COVID and CRT: ‘The whole flavor of stuff’ is going to change

Friday, May 1, 2020

NEW YORK CITY – Gerry Dickerson, an ATP and CRTS who works the New York City area for National Seating & Mobility, says telehealth has moved from luxury to necessity amid the coronavirus pandemic. Here’s what Dickerson, also the president of NRRTS, had to say how “the whole flavor of stuff” is going to change due to the crisis.

HME News: What’s it like in your area?

Gerry Dickerson: I live in western New Jersey, about a 45-minute drive from the George Washington Bridge, and my last day going into the city for work was March 12. Every outpatient clinic that I know of in the city has been closed for a month.

HME: How is NSM addressing the needs of patients in the New York City area?
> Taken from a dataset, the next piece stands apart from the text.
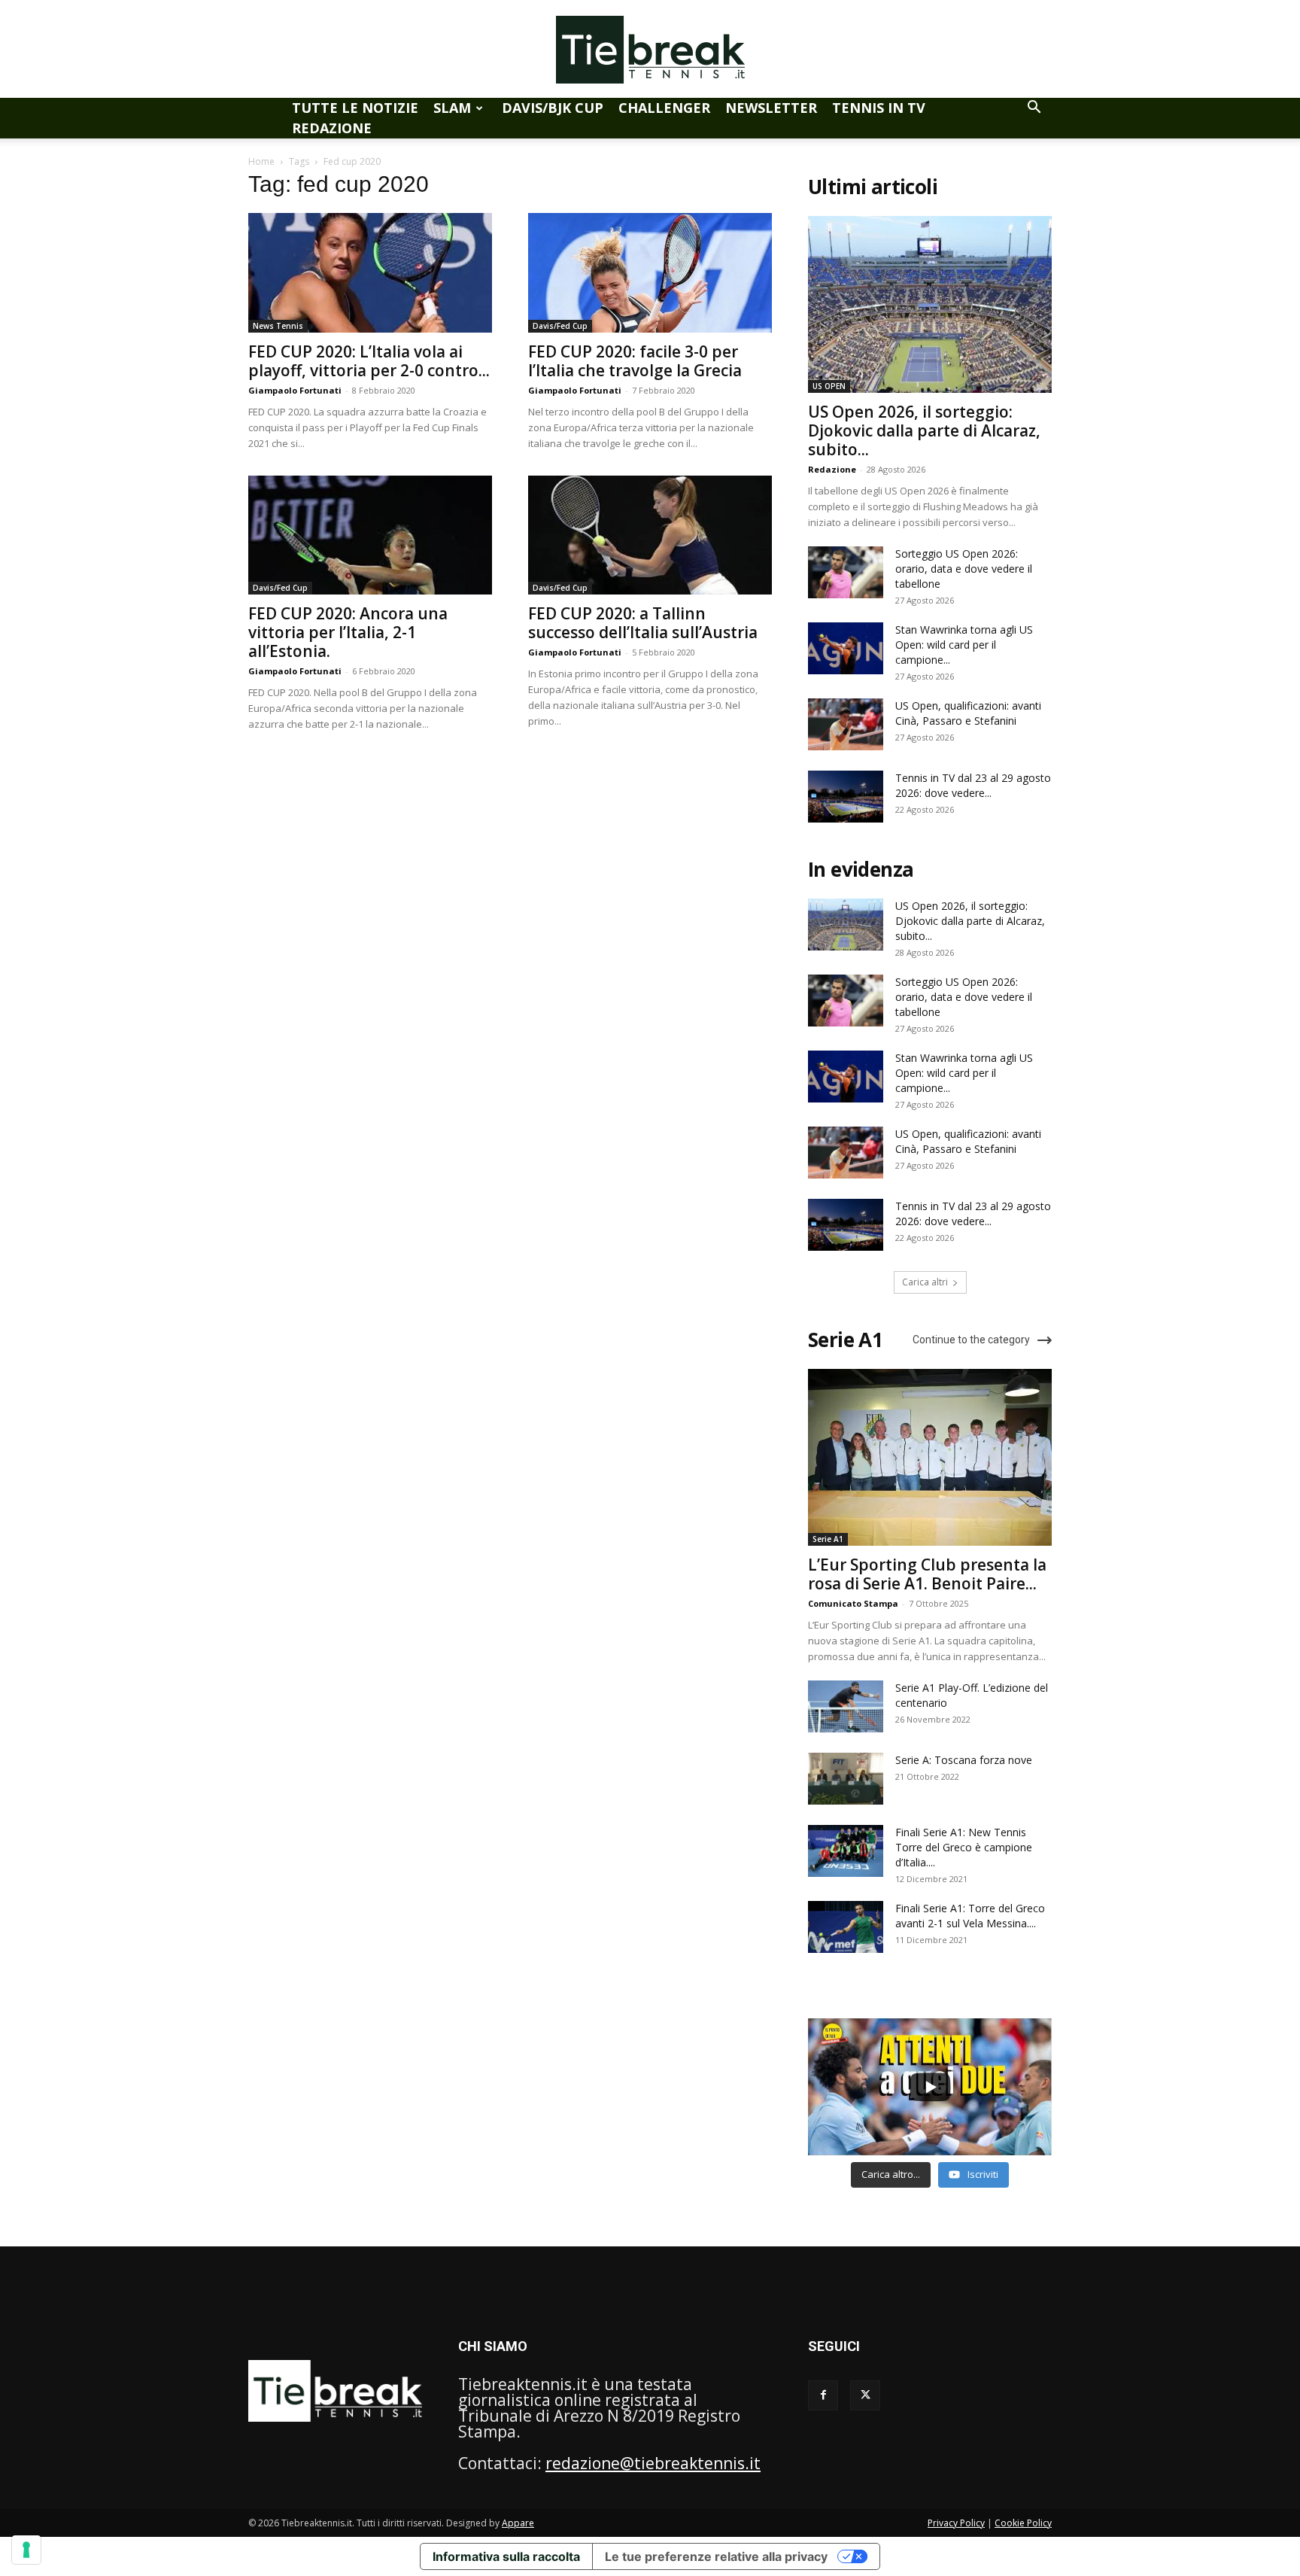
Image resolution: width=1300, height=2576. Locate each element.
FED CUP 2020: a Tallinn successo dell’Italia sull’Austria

Dickerson: We have a couple of guys that are still going out all PPE’d up. We had a tech deliver a Permobil to a patient’s home recently. The tech called me and said we did this and this and this, and we dialed in the OT involved. We all agreed everything looked great.

HME: It must be difficult for you not to be out in the clinic.

Dickerson: Every place is different, but in New York City, it’s Ground Zero. Everything is shut down. The only sounds you hear are ambulances bringing in people; refrigerated trucks keeping bodies cool; and pots and pans banging every night at 7 to thank the health care workers. So at least here, nothing is really transacting in the CRT world from a clinical level and it’s gut wrenching.

HME: Telehealth is a big buzzword these days—does it have a place in the provision of complex rehab?

Dickerson: There are some things we do with it already and I think there’s a lot more we can do. We need to resolve some issues like the OT or PT not being able to bill for telehealth and we can’t, either, but I’m fired up about it. It could easily be used for the initial evaluation. Think about if there were software incorporated that was capable of measurement. A smart phone could be used to scan a home and have all the info you need.

HME: Do you see providers using the connected capabilities of certain wheelchairs more?

Dickerson: I see us jumping on the connected wheelchair. It’s amazing what you can determine. Think about how much it costs to to go to someone’s house only to realize their chair was unplugged. If it’s connected, you can see when the last time it was charged without going anywhere.

HME: How are providers in hard hit areas like yours going to get through this period of slow or no referrals?

Dickerson: I just pray that everyone involved survives and thrives. These are good, hard working people.

HME: Outside of telehealth and remote technology, what has the complex rehab industry learned from the crisis?

Dickerson: I think there will be a broader and much better pandemic response organizational structure. Everyone from the president of this country to the ATP in the field was caught in this without a compass.